From the great John Maynard Keynes to Schumpeter, Hayek, Keynes's disciple Joan Robinson, the influential American economists Paul Samuelson and Milton Friedman, and India's Nobel Prize Winner Amartya Sen, she show how the insights of these activist thinkers transformed the world – from one city, London, to the developed nations in Europe and America and now the entire world.
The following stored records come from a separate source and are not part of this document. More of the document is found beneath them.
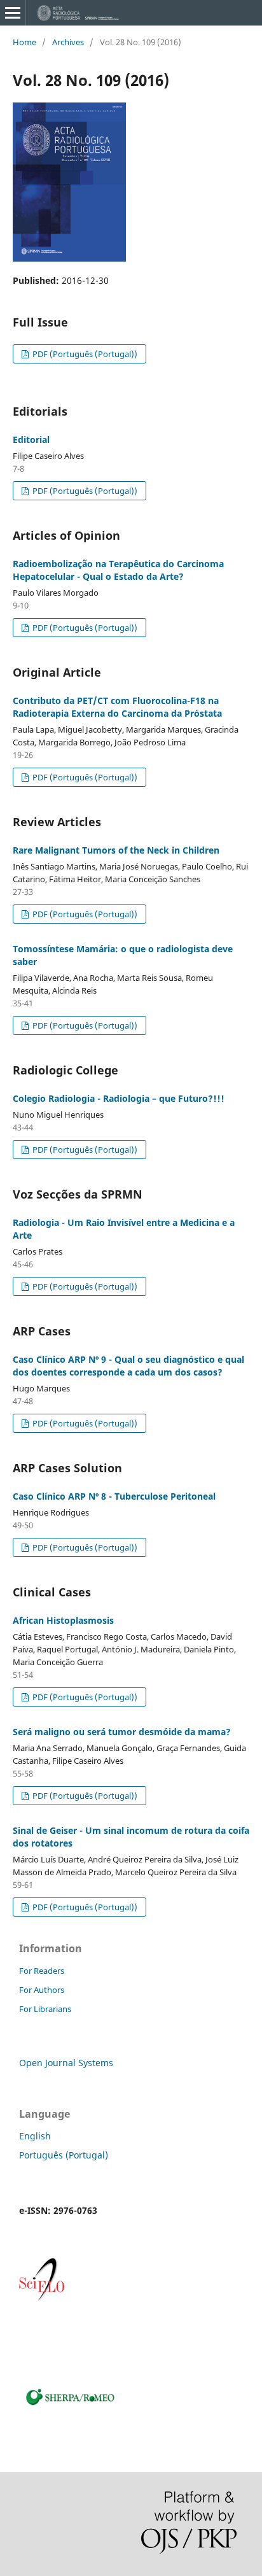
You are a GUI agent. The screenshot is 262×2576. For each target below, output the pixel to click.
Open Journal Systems (66, 2063)
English (35, 2136)
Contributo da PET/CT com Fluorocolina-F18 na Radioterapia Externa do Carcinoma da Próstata (117, 706)
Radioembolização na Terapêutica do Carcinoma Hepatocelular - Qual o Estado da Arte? (118, 570)
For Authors (41, 1989)
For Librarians (45, 2009)
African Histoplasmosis (63, 1620)
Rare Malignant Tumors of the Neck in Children (116, 850)
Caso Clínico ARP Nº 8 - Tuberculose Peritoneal (114, 1496)
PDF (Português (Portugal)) (84, 354)
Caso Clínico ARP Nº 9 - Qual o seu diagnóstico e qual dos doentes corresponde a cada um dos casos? (128, 1365)
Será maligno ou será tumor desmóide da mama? (122, 1732)
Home (24, 42)
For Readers (41, 1970)
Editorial (31, 439)
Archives (68, 42)
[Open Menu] (12, 12)
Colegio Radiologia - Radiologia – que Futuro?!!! (118, 1098)
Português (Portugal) (63, 2155)
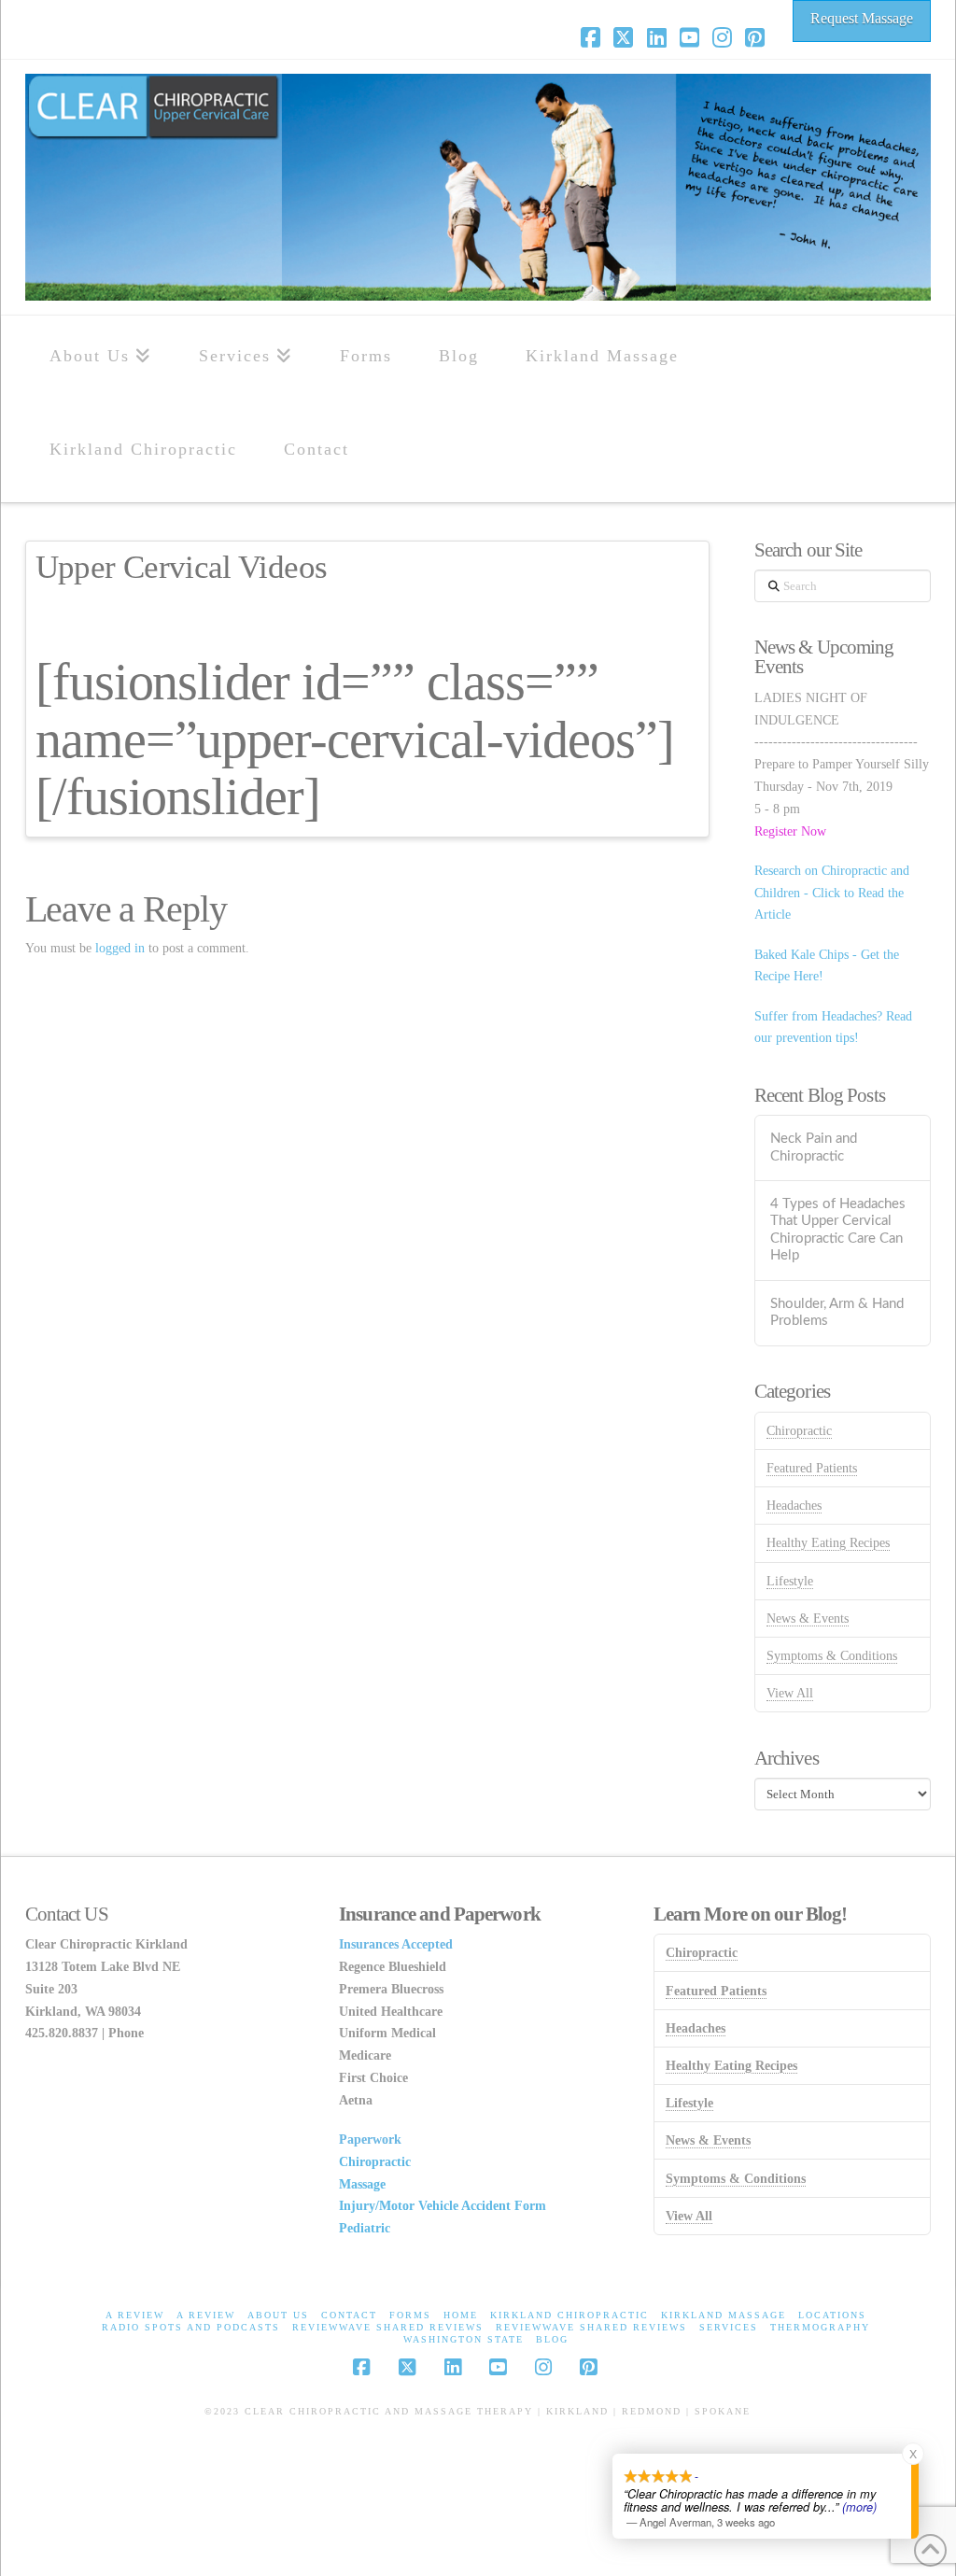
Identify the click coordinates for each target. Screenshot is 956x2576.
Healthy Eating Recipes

In Nasar's dramatic account of these discoverers we witness men and women responding to personal crises, world wars, revolutions, economic upheavals, and each others' ideas to turn back Malthus and transform the dismal science into a triumph over mankind's hitherto age-old destiny of misery and early death. This story, unimaginable less than 200 years ago, is a story of trial and error, and ultimately transcendent, rendered here in stunning narrative.
Reviews
Praise for ‘A Beautiful Mind’
‘Tells a moving story and offers a remarkable look into the arcane world of mathematics and the tragedy of madness’.
The New York Times Book Review
‘Might be compared to a Rembrandt portrait, filled with somber shadows and radiant light effects…superbly written and eminently fascinating…simply a beautiful book.’ The Boston Globe
About the author
Sylvia Nasar is the author of the bestselling A Beautiful Mind. She is the John S. and James L. Knight Professor at the Columbia Graduate School of Journalism.
PUBLISHERS WEEKLY
Nasar's A Beautiful Mind mined a rich dramatic vein in the story of a solitary mathematical genius. Her new work looks to a broad sweep of modern economic history for similar magic with mixed results. While the author rightly sees a vital and indeed dramatic core to the "dismal science," the narrative can feel desultory at times. Tracing the accompanying rise of economic theory in the development of global capitalism, Nasar's cast of (mostly) famous men and women seeks to tackle the increasingly disconcerting problem of widespread want in the midst of enormous concentrations of wealth. Her chronological narrative emphasizes a key tension between antistatist laissez faire ideas and the logic of the modern welfare state. A final chapter on Indian economist Amartya Sen takes us beyond the West briefly, but the book concentrates overwhelmingly on the centers of capitalist power up through WWII. The attempt to squeeze a good story from her subjects can encourage a lopsided accounting, where Marx, for example, becomes a clownish personal figure whose economic ideas are all the easier to dismiss while the contributions of Alfred Marshall are arguably overemphasized. Historiographically thin, the book serves best as a curiosity-piquing introduction to figures and basic themes in modern economic history rather than a definitive study.